Start of Records shown

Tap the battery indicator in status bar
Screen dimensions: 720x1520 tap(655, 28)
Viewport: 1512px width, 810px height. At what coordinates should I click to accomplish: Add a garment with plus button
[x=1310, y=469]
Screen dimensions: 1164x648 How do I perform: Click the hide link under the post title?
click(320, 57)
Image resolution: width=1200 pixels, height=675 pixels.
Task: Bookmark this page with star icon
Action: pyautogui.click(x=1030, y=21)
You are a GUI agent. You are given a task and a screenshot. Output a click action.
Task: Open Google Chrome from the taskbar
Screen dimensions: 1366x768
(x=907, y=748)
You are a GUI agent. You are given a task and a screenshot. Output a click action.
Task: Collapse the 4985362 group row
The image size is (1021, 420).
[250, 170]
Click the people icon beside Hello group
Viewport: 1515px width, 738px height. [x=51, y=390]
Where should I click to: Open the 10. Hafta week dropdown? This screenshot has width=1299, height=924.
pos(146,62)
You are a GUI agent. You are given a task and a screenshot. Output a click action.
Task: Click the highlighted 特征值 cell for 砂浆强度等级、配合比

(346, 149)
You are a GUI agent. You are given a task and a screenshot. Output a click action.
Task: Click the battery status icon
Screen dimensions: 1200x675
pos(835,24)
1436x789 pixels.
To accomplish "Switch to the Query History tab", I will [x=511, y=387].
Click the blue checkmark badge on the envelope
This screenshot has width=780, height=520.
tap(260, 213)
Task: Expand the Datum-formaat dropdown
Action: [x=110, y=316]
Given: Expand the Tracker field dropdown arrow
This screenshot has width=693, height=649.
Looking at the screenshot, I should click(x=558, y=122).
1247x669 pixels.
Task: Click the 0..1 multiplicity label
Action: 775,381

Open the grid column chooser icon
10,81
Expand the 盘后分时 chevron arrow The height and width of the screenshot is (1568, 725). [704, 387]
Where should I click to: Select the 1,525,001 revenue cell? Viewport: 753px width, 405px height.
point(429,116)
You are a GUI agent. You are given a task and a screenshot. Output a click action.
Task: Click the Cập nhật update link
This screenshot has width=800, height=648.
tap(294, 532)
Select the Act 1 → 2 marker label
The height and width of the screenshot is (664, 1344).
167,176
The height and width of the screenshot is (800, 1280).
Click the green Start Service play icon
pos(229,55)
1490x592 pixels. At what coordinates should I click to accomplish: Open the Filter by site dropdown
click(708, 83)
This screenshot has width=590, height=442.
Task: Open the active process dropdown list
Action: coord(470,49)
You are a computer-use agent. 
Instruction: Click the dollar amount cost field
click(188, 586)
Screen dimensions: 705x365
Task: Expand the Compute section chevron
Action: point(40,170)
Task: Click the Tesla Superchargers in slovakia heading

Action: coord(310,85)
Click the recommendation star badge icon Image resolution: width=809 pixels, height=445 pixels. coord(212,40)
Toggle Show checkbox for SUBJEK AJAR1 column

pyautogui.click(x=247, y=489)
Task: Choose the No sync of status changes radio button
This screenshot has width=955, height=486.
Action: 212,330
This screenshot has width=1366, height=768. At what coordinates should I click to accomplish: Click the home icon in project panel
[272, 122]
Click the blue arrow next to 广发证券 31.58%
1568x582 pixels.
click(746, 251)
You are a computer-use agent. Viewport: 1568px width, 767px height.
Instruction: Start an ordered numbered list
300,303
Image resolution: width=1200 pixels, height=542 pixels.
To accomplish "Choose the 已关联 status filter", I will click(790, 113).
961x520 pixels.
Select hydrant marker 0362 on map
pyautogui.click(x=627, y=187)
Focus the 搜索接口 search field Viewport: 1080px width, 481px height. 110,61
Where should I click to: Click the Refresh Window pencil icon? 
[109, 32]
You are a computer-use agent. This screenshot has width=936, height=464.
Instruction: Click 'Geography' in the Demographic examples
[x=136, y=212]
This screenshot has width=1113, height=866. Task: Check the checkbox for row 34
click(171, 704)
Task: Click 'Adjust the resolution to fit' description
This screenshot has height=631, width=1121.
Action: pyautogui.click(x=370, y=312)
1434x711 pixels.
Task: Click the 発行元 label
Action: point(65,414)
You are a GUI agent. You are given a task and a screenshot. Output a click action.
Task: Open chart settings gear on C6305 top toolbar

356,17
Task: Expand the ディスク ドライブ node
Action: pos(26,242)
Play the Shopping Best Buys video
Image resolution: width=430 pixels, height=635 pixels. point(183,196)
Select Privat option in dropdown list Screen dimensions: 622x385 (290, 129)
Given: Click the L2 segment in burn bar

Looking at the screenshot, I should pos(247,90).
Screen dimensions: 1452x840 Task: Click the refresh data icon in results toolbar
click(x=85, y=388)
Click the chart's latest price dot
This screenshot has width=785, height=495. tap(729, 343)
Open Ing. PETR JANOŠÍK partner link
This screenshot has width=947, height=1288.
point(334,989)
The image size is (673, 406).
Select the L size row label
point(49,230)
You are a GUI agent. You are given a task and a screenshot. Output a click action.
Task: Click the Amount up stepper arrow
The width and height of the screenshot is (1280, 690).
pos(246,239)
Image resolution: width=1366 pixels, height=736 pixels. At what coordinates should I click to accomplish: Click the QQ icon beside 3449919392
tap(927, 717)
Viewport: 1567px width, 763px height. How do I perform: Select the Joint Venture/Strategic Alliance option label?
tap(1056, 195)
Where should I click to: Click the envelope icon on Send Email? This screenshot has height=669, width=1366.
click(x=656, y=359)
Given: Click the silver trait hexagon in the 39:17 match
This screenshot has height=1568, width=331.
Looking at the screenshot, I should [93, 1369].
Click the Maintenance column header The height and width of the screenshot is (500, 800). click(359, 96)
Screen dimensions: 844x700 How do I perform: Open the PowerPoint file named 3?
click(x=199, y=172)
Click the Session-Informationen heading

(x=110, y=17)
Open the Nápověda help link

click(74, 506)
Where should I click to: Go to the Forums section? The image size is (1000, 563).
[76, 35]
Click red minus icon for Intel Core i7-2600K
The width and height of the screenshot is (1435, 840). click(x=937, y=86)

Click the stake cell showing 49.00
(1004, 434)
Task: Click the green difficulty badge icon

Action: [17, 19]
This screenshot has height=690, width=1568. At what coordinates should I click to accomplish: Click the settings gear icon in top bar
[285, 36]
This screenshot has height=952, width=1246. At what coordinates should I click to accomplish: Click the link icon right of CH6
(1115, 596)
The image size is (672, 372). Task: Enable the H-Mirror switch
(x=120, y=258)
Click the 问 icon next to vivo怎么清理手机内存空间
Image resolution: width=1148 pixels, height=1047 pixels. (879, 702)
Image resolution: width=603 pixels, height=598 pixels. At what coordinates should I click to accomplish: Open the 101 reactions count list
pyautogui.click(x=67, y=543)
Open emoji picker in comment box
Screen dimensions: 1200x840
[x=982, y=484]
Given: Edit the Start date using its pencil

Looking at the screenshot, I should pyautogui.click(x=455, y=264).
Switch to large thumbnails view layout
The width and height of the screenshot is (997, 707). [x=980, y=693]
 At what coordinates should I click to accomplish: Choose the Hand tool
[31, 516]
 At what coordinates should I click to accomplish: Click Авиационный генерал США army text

End of Records shown

What you need to do - Look through the entries above; copy each line where the string "blue" appears.

Result of this exercise -
Click the blue checkmark badge on the envelope
Click the blue arrow next to 广发证券 31.58%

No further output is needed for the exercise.